§ REQUEST 1:
Do these statements agree with the news excerpt about the school shooting? (a) Teachers at the school normally go outside to greet students at about 7:35 a.m. (b) Mr. Walters gave specifics about the future of Oliver Citywide Academy. (c) Students who arrive by school bus normally go straight into the building. Answer yes or no for each, and quote the deciding words.
§ REQUEST 2:
Could you carry the news excerpt about the school shooting forward from its final sentence?
# EXCERPTED TEXT start
Wednesday’s shooting threw an already devastated school back into mourning. “I met with the school staff today and, again, they are traumatized — they are re-traumatized,” Mr. Walters said.

He called it unacceptable for teachers to have to normalize trauma and tragedy for students as part of their duties.

“It is unacceptable for a child to leave their home for school and not return,” Mr. Walters said. “It is unacceptable for students to not see schools as places for joy and learning but rather be subjected to premature grief and conflict.” Mr. Walters said this shooting has sparked discussions about the school’s place in the district.

“We will be thinking about what is the future of Oliver Citywide Academy in light of this tragedy,” he said, though he declined to give any specifics.

Teachers at the school normally go outside to greet students about 7:35 a.m., but some students arrive before that. Normal procedure is for students who arrive via school bus to stay on the bus until that time. It was unclear how Derrick or Jaymier arrived at school Wednesday morning.

About 14 children were already in the building when the gunfire started. Among them was Armani Turner’s son.
# EXCERPTED TEXT end
# EXCERPTED RECORDS start
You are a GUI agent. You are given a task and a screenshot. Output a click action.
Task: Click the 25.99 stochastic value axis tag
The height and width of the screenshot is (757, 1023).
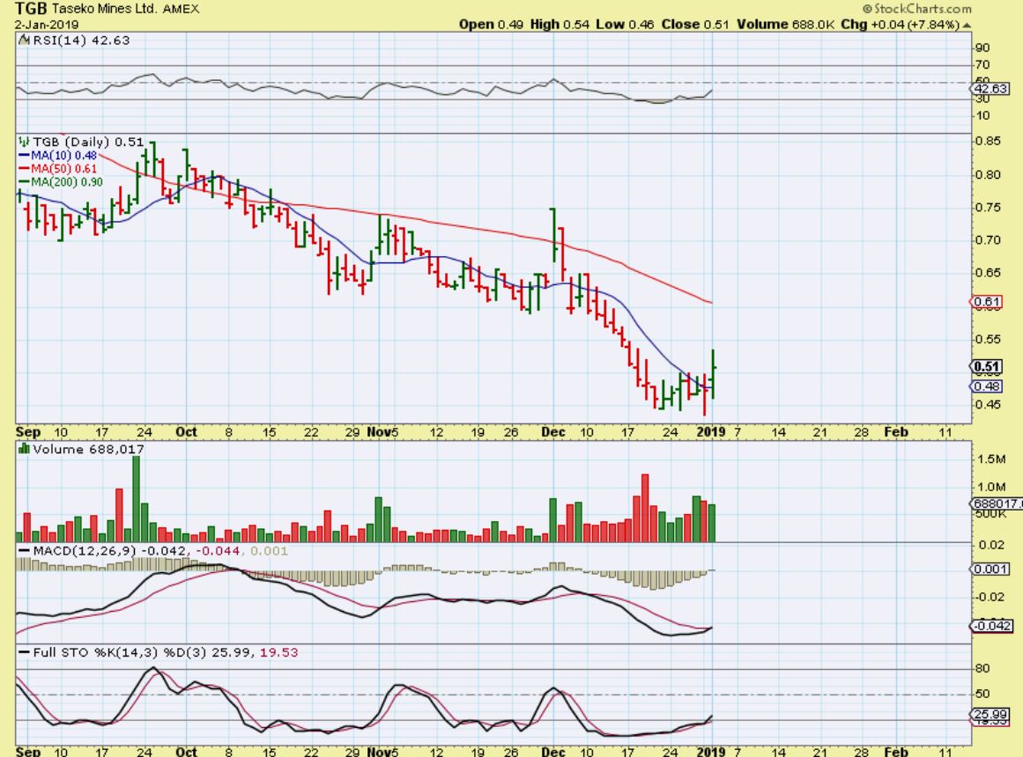pos(992,713)
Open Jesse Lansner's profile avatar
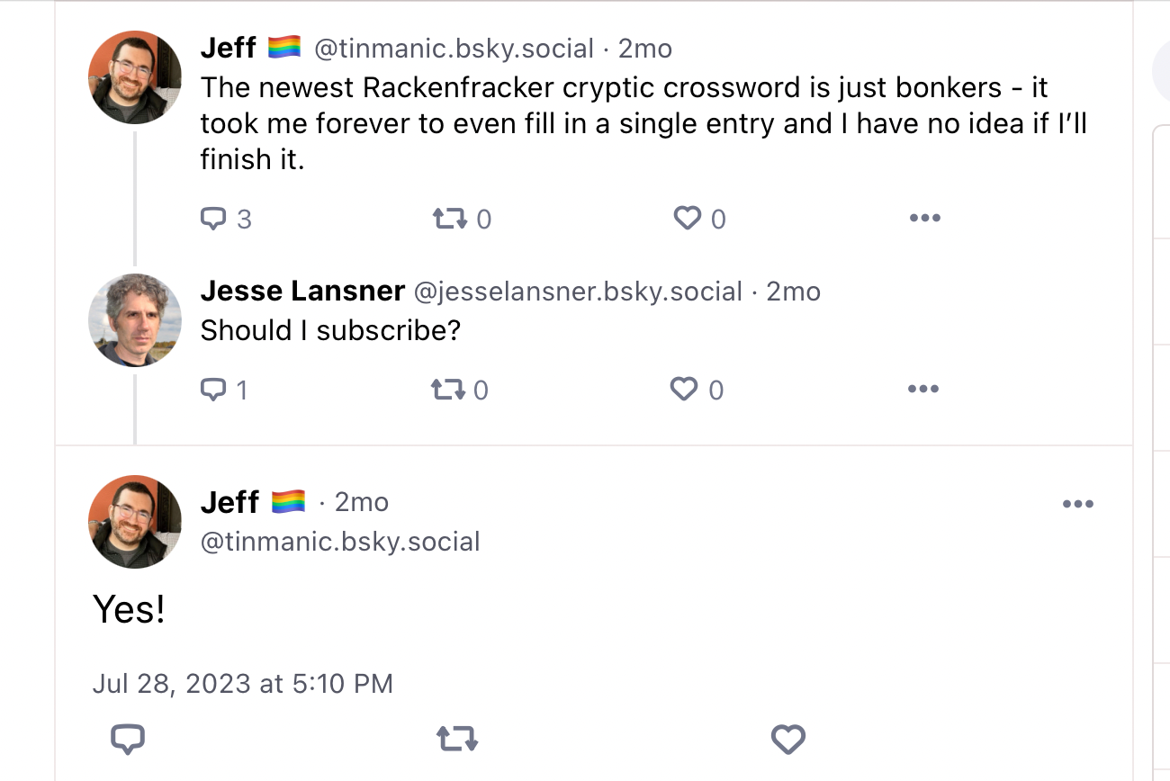Viewport: 1170px width, 781px height. pyautogui.click(x=135, y=319)
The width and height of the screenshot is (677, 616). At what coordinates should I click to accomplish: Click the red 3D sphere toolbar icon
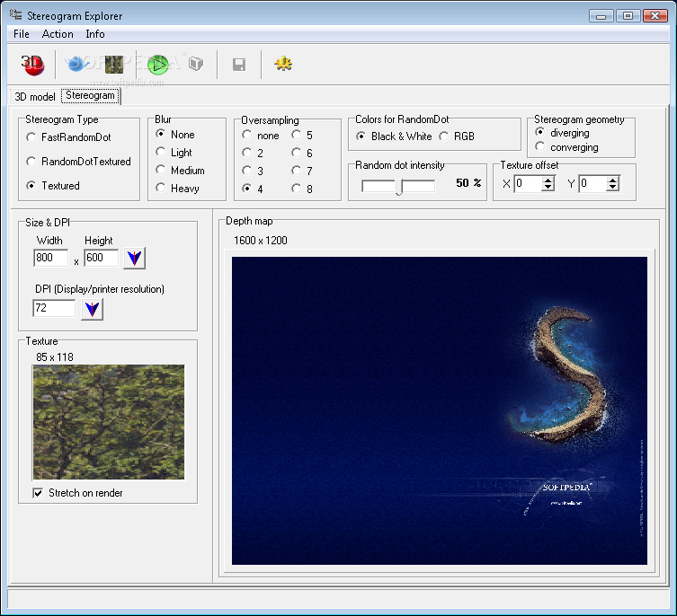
# EXCERPTED RECORDS end
§ EXERCISE RESPONSE 1:
(a) Yes: "Teachers at the school normally go outside to greet students about 7:35 a.m."
(b) No: "though he declined to give any specifics."
(c) No: "Normal procedure is for students who arrive via school bus to stay on the bus until that time."

§ EXERCISE RESPONSE 2:
She said the driver who transports her son to and from school alerted her to the shooting. She eventually spoke with the school’s principal, who told her that her son was OK, and she’d since texted with her son.

“I’m relieved, but I’m still nervous,” she said as she waited on Brighton Road behind the school to pick up her son. “I just want this to stop happening so frequently.” Mr. Gainey called on society to “reclaim our children.”

“We have to begin putting our children first,” he said in a statement. “We have cultivated a culture of violence and death, celebrated guns, and glorified shooting. We have failed as a country to stop the proliferation of guns, and it is far too easy for a young person to get those guns and retaliate in the way our culture has glorified it.”